Efficiency at its finest.

My child walks into the room, begins a story.  The story meanders along a leisurely path. Details fill each crevice of the tale, details I probably could do without.  My eyes dart to the sink then the counter-noticing all the things I could do while I listen.  I rinse and stack, pipe in my um-hmms to let him know I’m still strolling with him on this record-long tale.

His eyes stay fixed on my face while he tells the tale.  For him time means nothing.  I should take note.  Instead, I interject my uninvited thoughts, completing his sentences and thoughts, hurrying the pace along.  The story ends, he moves along.

I answer a phone call and know immediately the one on the other end needs to be hurried along as well.  She likes to talk, and the stories drag on.  3 times I catch myself when my tone is impatient in my replies.  I needed time to get to other conversations before we hung up.  We ran out of time.  I hung up frustrated.

Are you with me?  Do you see my problem?  When a Keurig can’t brew coffee fast enough for me, I’ve got major problems.  The moments that make up our days, our existence, they are not instant coffee.  They need time to brew.  We need time to feel the steam on our face while our hands are warmed.  We need to slow down enough to savor each sip the moments have to offer us.  The richness needs to settle in.  I need to settle in.

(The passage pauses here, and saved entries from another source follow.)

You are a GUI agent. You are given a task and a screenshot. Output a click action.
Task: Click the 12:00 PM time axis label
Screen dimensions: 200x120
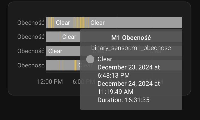click(x=50, y=82)
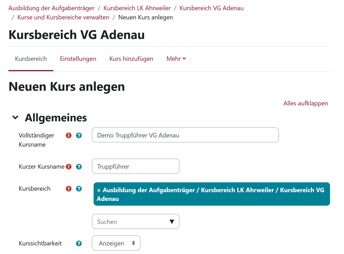Open help for Vollständiger Kursname

click(79, 135)
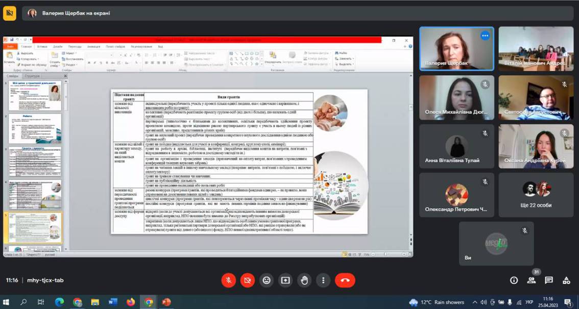Click the Ще 22 особи participants tile
Viewport: 579px width, 309px height.
click(x=536, y=195)
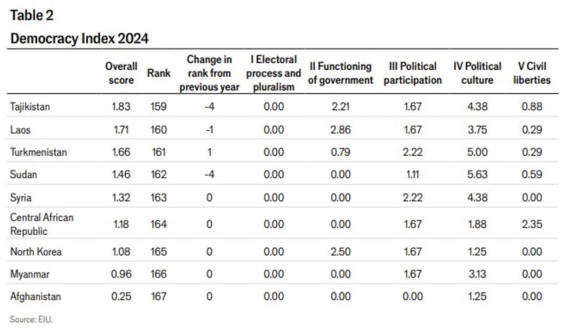Click the "Source: EIU." footnote text

pyautogui.click(x=30, y=320)
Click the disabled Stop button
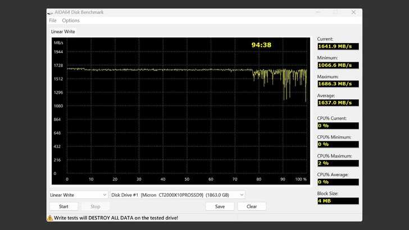The height and width of the screenshot is (230, 409). click(x=96, y=206)
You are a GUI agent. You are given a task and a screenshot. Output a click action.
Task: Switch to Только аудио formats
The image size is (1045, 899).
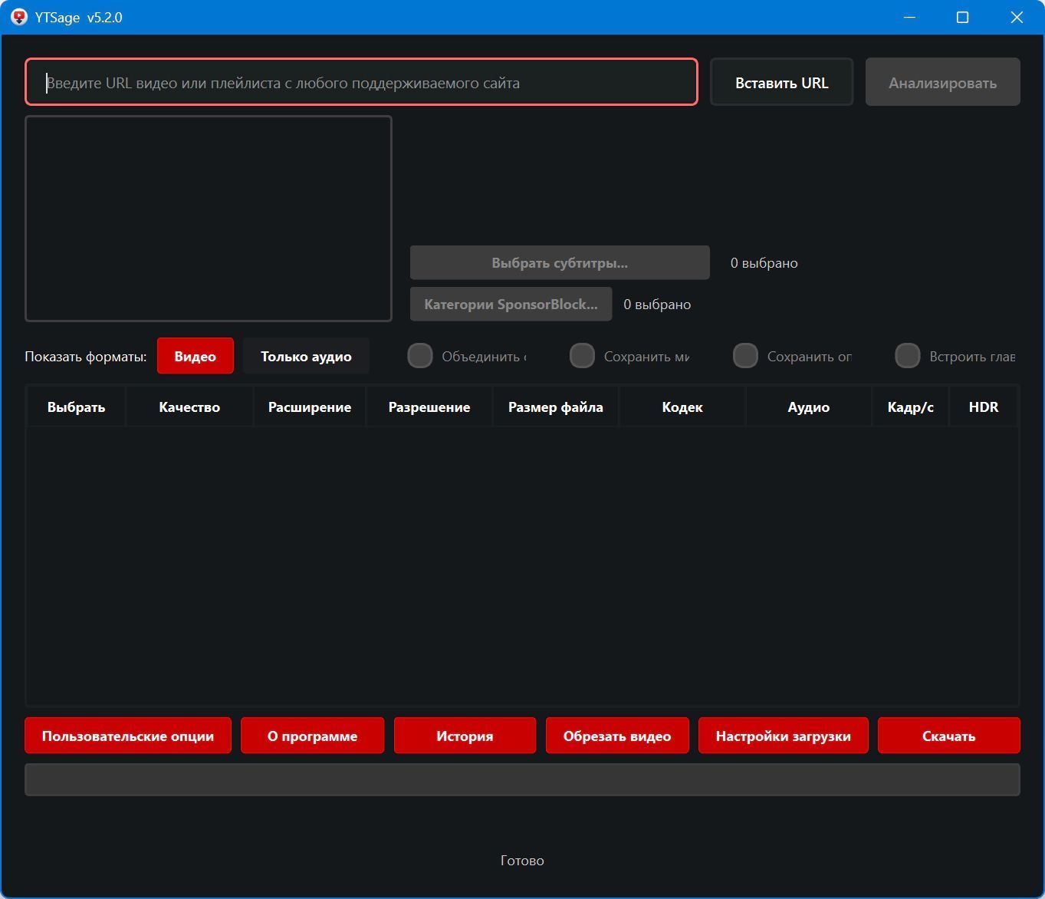coord(306,356)
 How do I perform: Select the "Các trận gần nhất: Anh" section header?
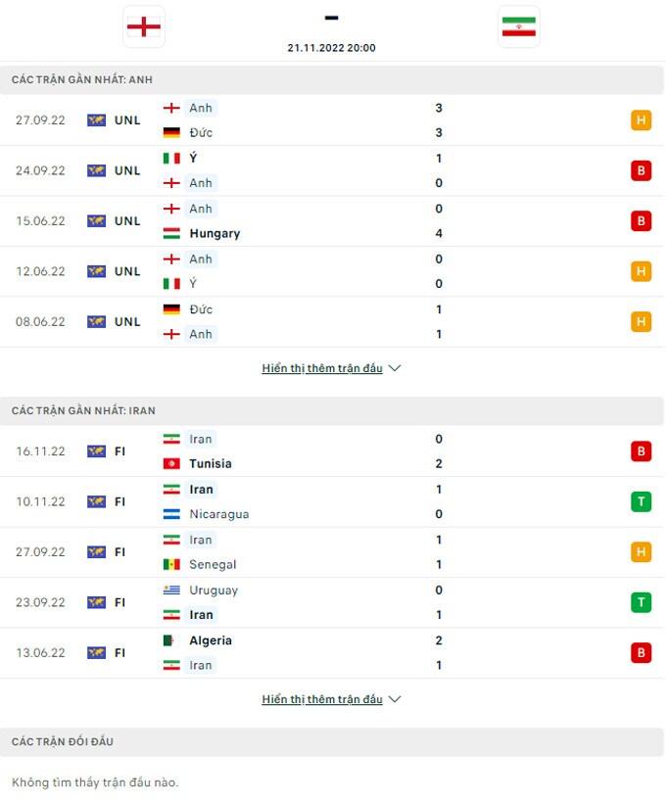point(82,80)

I need to settle in. I could blame it on technology and modern advances that have caused my impatience. I’m less concerned with what’s causing it than what it is causing in my life.

I can’t change the age we live in.  I can’t change the pace of life and the level of distractions we are bombarded with.  But I can change how I let them affect my thoughts and actions.

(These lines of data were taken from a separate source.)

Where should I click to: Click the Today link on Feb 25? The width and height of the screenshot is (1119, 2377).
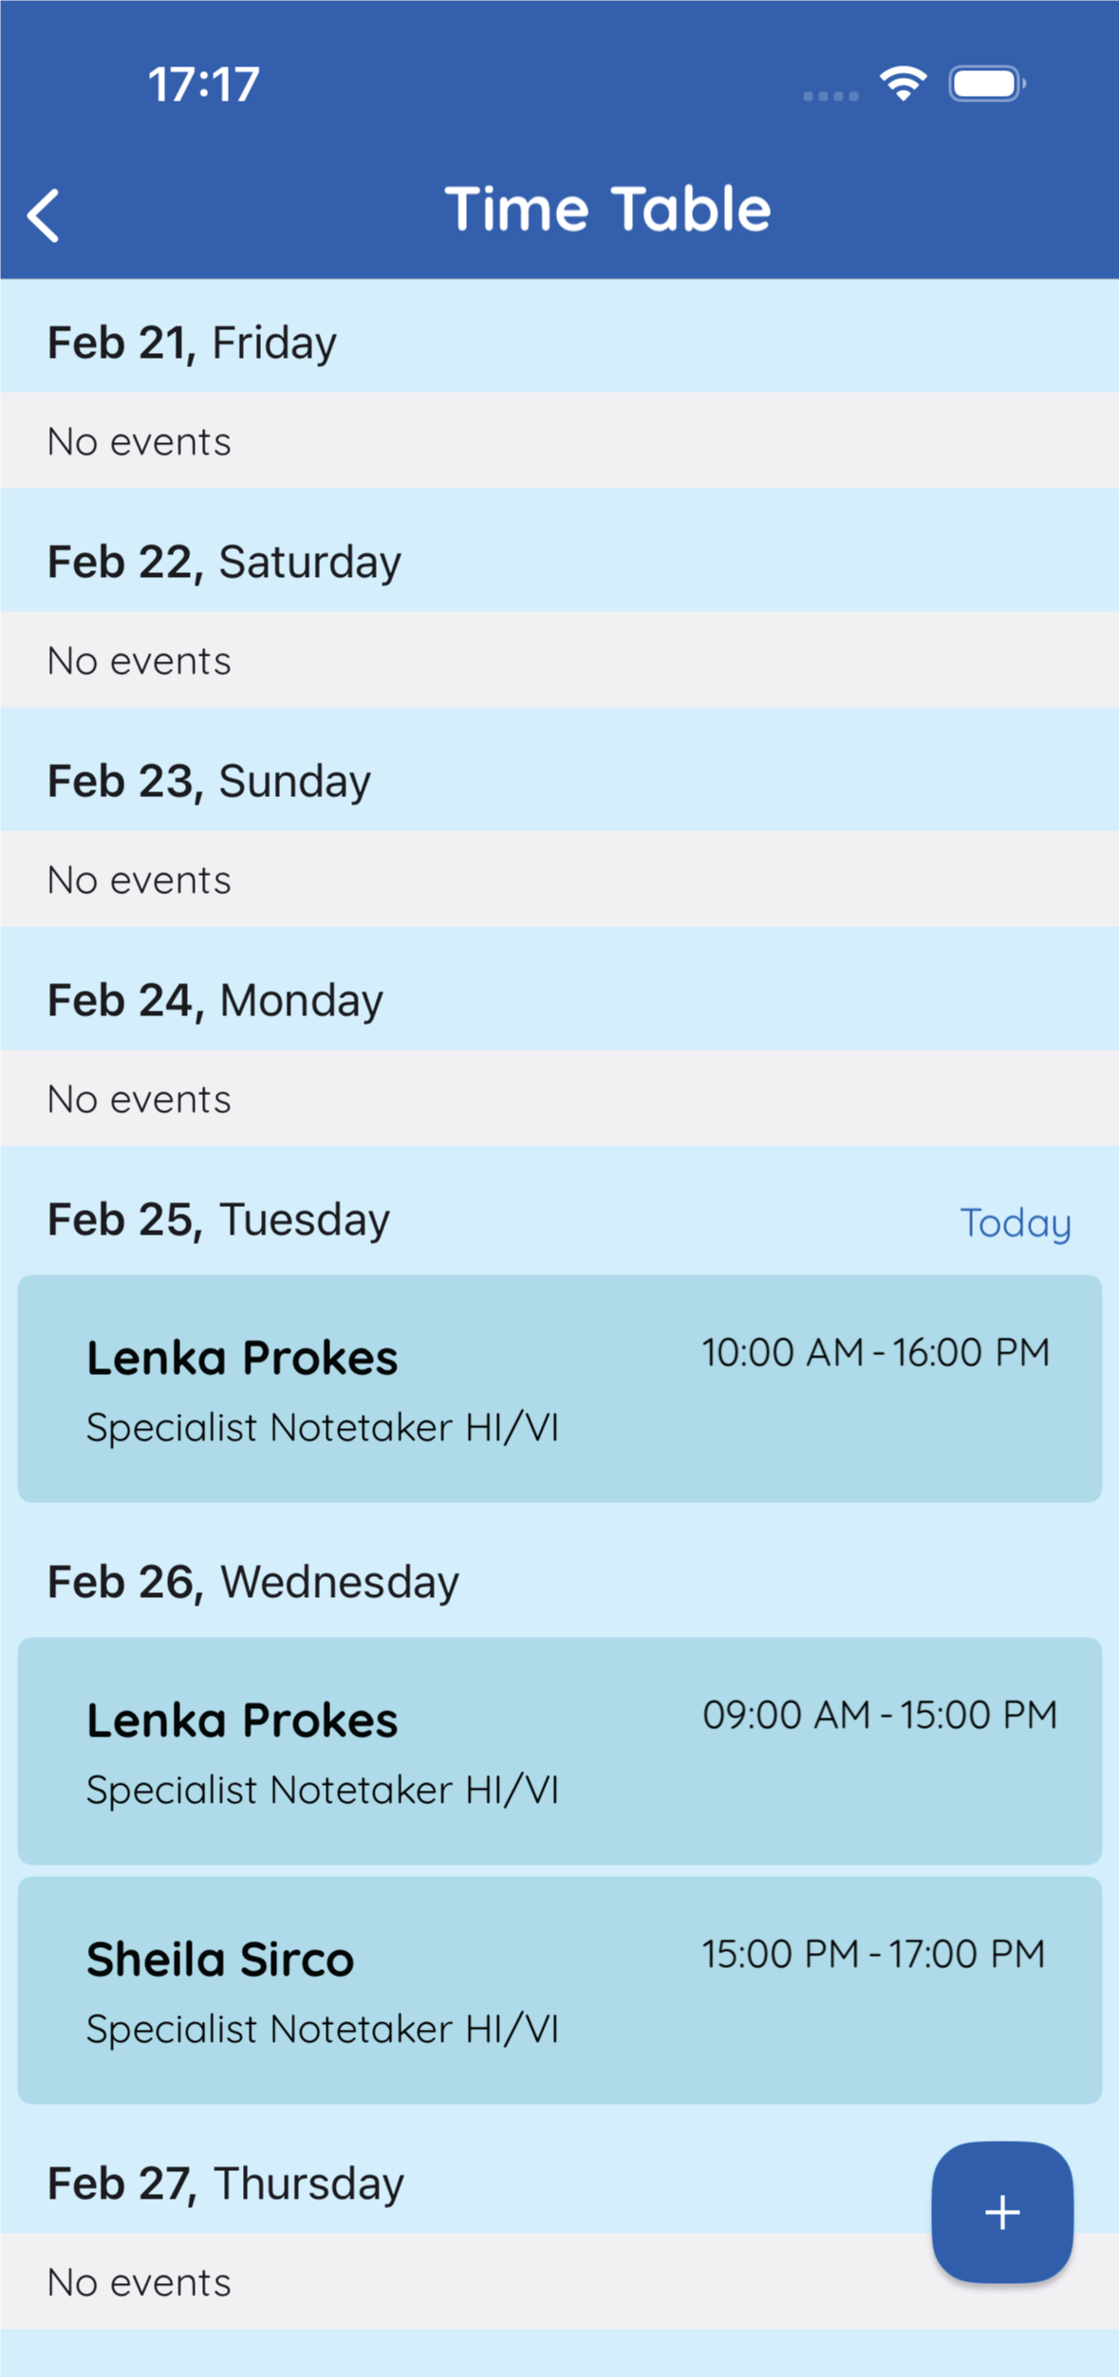1016,1222
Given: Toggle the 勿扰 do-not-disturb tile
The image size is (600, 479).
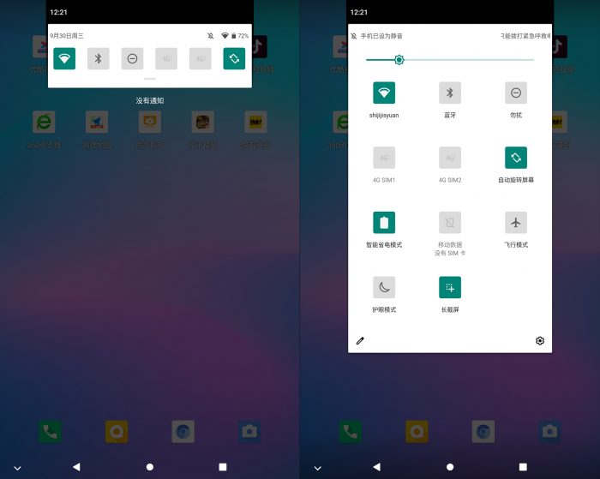Looking at the screenshot, I should 515,93.
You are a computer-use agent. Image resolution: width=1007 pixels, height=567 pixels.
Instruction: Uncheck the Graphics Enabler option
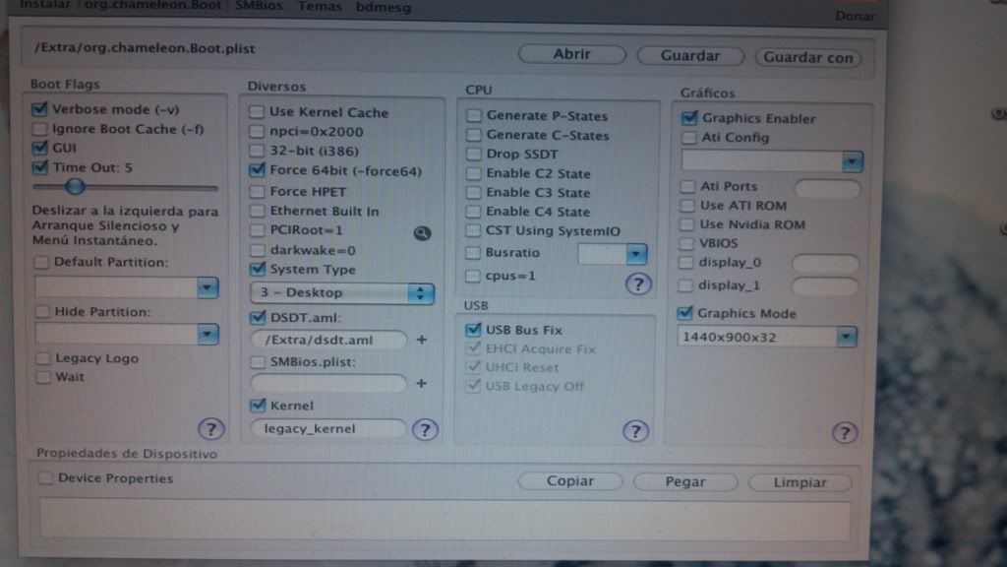(x=689, y=118)
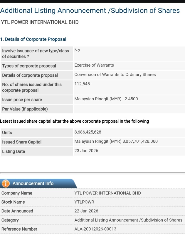Click reference number ALA-20012026-00013
185x250 pixels.
(95, 229)
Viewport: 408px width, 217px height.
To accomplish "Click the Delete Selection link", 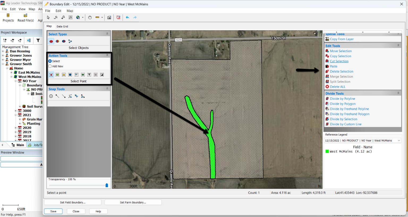I will tap(341, 72).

The bigger concern is how impatience over time will impact my relationships.

It’s one thing to realize I’m impatient and live in an instant gratification world that moves at an insane pace.  It’s another thing to realize that giving in to the impatience is harming my relationships.

Rushing through my moments because of impatience is damaging the ones I love the most. The impatience doesn’t stop.  It is only one vein that leads to many others.  One such is irritability.  My impatience causes me to feel irritable.  No one likes to be around an irritable person!

My irritation causes me to be snappy and begins a cycle of frustrations caused from unmet expectations- namely because things aren’t moving at the pace I prefer.  It’s ugly.

It’s interesting how things creep into our lives.  They are so sudden and slight we don’t tend to notice until they are fully present in all their heinous glory.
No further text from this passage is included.